Tuesday, September 23, 2008

Paulson Loses Credibility

This is disturbing.

Paulson is now claiming he intended there to be congressional oversight of his plan even though his original proposal expressly forbade it.

I'm not worried that Congress won't institute some kind of oversight.

No, what's disturbing about this is that it undermines Paulson's argument that bailing out the financial system is our only option. Many are arguing there are other options to look at. And Paulson wants us all to trust that we are indeed on the brink, because revealing any details in and of itself would precipitate panic. All well and good, as long as we all trust that Paulson has our best interests at heart.

But once we catch him soft-peddling deceptions like this, will more people start to distrust that we need to pony up the 700 billion? And if people don't believe the money is urgent, they will naturally bicker and delay.

If in fact the financial system is on the precipice, if Paulson loses credibility, we all lose.

I believe he may be sincere about that point, and our need to act swiftly. But if you ask me, he's lost any sense from me that he knows what he's really doing. I disagree with Thomas Friedman that Obama, if he is elected, should keep him on for the transition. He should fire him but fast.

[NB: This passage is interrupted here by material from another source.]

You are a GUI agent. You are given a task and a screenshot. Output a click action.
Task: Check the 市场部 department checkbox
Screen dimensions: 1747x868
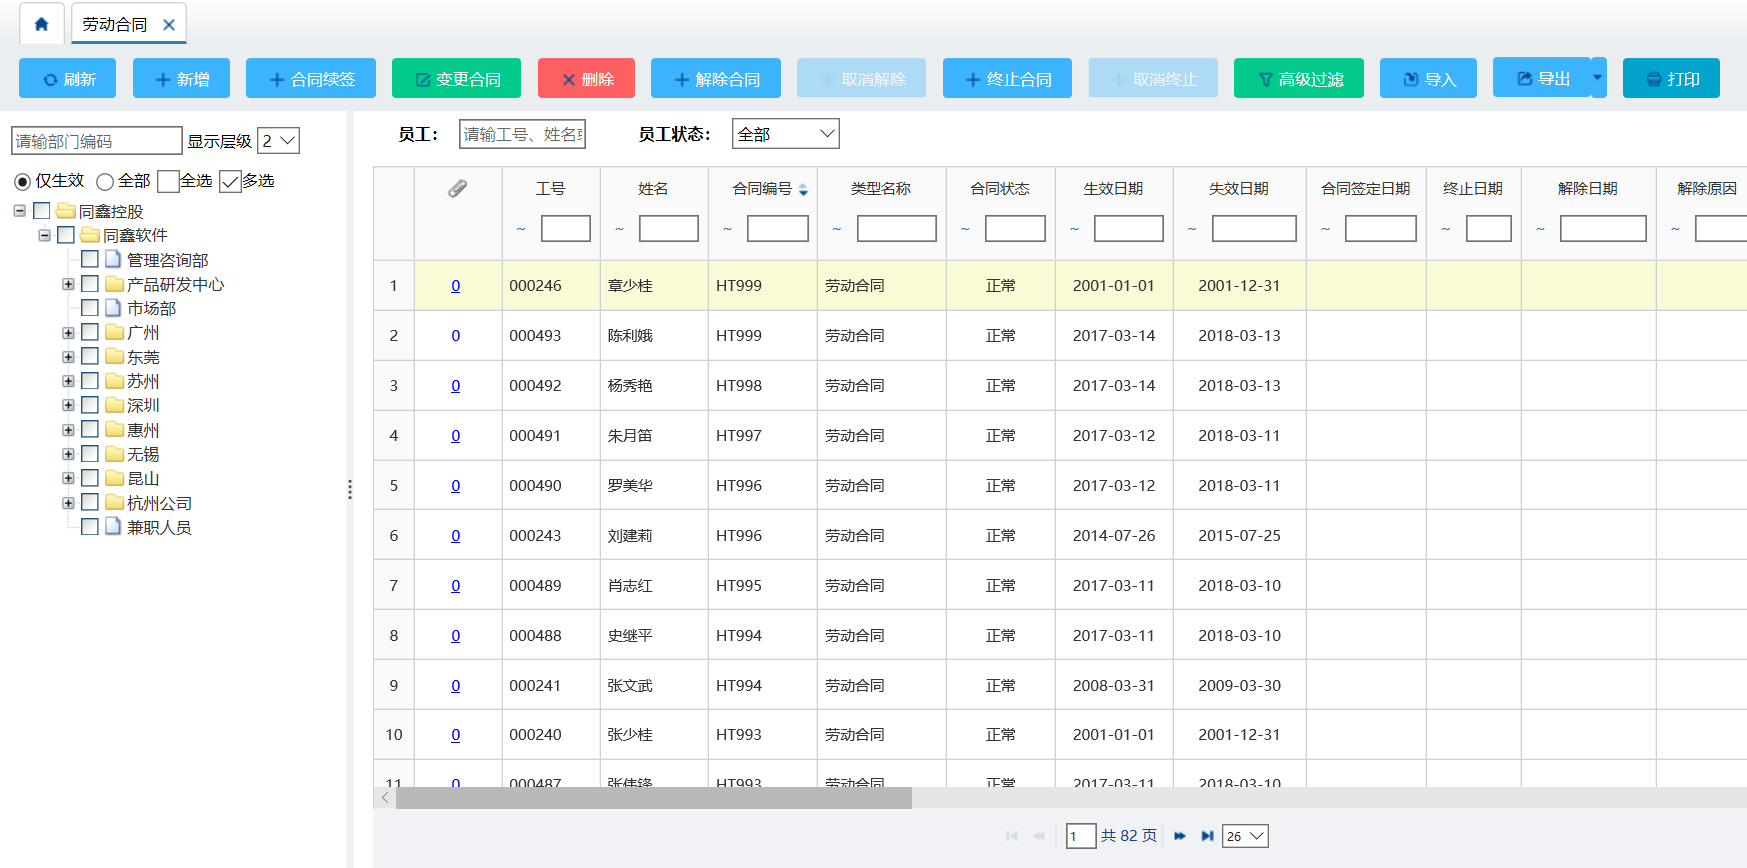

Paulson kind of reminds me of a back doctor I went to when I threw out my back with a slipped disk. The doctor had graduated from Harvard and was head of a department as a major hospital. I'd been treated by one guy already who had only made me worse. So I went to the most qualified guy I could find. But this guy claimed he was hamstrung by the insurance company rules - I knew I'd thrown a disk, and I'd come to him for an MRI, but nevertheless he made me take two weeks of therapy first before he'd authorized it (he claimed the insurance company made him do that - but I think he just wanted the business) - and this treatment of his ended up practically crippling me. I finally had to leave and find another doctor, who rushed me into an MRI immediately (no, there were no such rules, he said).

Paulson is a little like my Harvard-educated quack. I quite reasonably suspect that he's part of the reason we're in this hole, and don't quite trust that he won't use this opportunity to help himself and his friends. Sure, now we're flat on the table and ready now for major surgery. No question we have have to act quickly. But Paulson isn't the quack I want to trust my life with.